--- PROVIDED TEXT Enclosed Below ---

Hub_of_Epstein_Files_Directory

Azure Cost Reduction Guide

This document provides strategies to significantly reduce Azure infrastructure costs while maintaining functionality for the Epstein Files Hub.

Cost Comparison

Deployment Tier	Monthly Cost	Annual Cost	Capabilities
Full Production	$1,360	$16,320	All features, high performance
Optimized	$675	$8,100	50% cost reduction, good performance
Budget	$200	$2,400	85% cost reduction, adequate performance
Minimal/Free	$0-50	$0-600	96%+ cost reduction, basic features

🎯 Optimized Tier ($675/month - 50% reduction)

Key Changes

Downgrade service tiers where possible
Use consumption plans instead of dedicated plans
Implement aggressive caching to reduce API calls
Use GitHub Pages for free hosting
Batch process to reduce operations

Service Breakdown

1. Azure Cognitive Search: $250 → $75 (-70%)

Changes:

Downgrade from Standard S1 to Basic tier
Use partitioning to handle 30K docs + 20K images
Implement client-side search for simple queries
Cache frequent search results (Redis free tier)

# Create Basic tier search service
az search service create \
  --name epstein-files-search \
  --resource-group epstein-files-rg \
  --sku basic

Limitations:

Max 15GB storage (sufficient for metadata indexing)
3 replicas max
No semantic search (use keyword search instead)

2. Azure Computer Vision: $100 → $30 (-70%)

Changes:

Use Free tier (5K images/month) for initial processing
Batch images to reduce transaction count
Cache analysis results in database
Only analyze new/modified images

# Batch image processing example
def batch_process_images(images, batch_size=50):
    """Process images in batches to reduce API calls"""
    results = []
    for i in range(0, len(images), batch_size):
        batch = images[i:i+batch_size]
        # Process batch once, cache results
        result = vision_client.analyze_batch(batch)
        cache_results(result)
        results.extend(result)
    return results

Free Tier:

5,000 transactions/month free
Additional: $1/1,000 transactions

3. Azure Document Intelligence: $150 → $50 (-67%)

Changes:

Use Free tier (500 pages/month) for testing
Process only new uploads, not entire archive
Use standard OCR (Computer Vision) for simple docs
Reserve Form Recognizer for complex legal documents

# Selective document processing
def should_use_form_recognizer(doc):
    """Determine if document needs advanced processing"""
    # Use basic OCR for simple text documents
    if doc.is_text_only and not doc.has_tables:
        return False
    # Use Form Recognizer for complex legal docs
    return doc.is_legal or doc.has_complex_layout

Cost:

Free tier: 500 pages/month
Additional: $1/1,000 pages (process ~50K pages = $50)

4. Azure OpenAI Service: $500 → $150 (-70%)

--- End of Enclosed PROVIDED TEXT ---

* EXERCISE DESCRIPTION
Using the Azure cost reduction guide, explain why the batch_process_images function processes images in groups instead of one at a time.

--- RECORDS Enclosed Below ---

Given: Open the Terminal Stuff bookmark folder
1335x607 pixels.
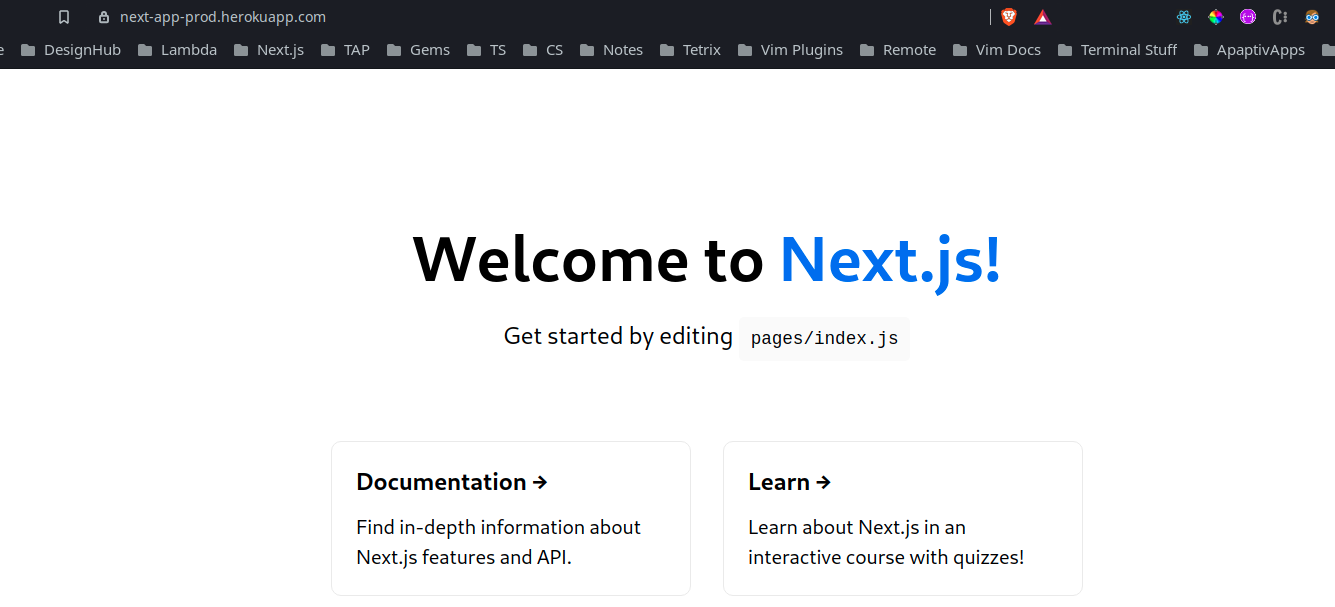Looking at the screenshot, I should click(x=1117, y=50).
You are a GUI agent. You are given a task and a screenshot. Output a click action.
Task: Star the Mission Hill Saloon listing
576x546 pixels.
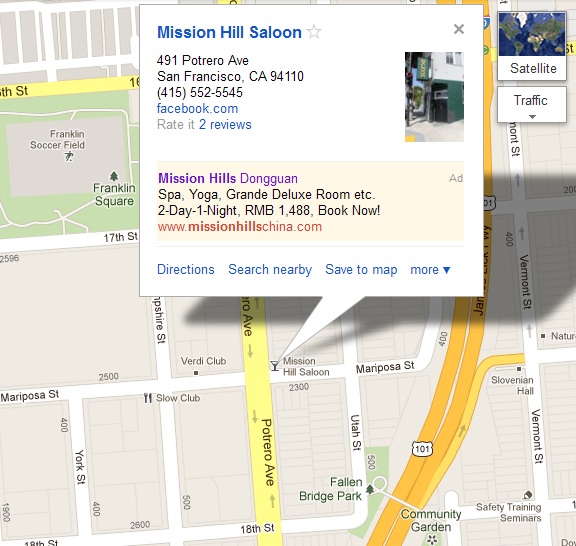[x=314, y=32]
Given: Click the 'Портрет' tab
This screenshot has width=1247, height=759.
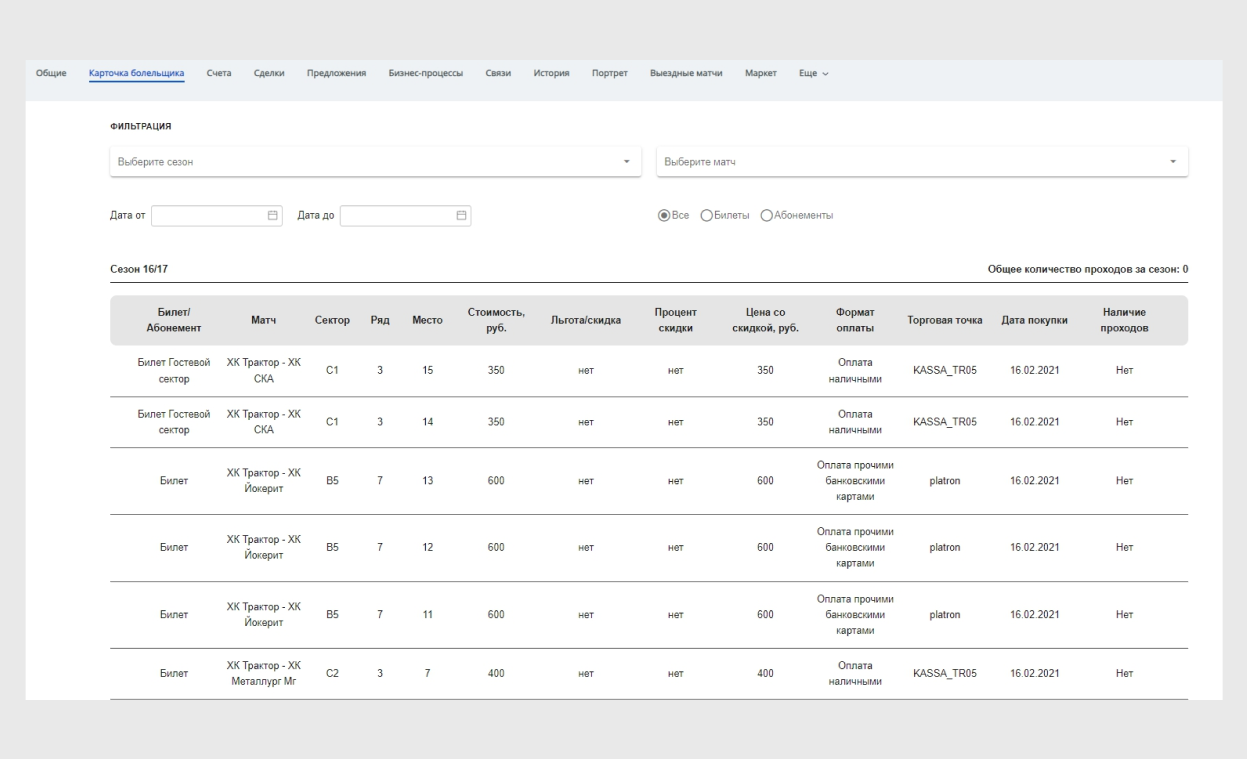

--- End of Enclosed RECORDS ---

* RESPONSE
The function processes images in batches to reduce API calls. Under the Computer Vision changes, batching is listed as a way to reduce the transaction count. Each batch is processed once and its results are cached.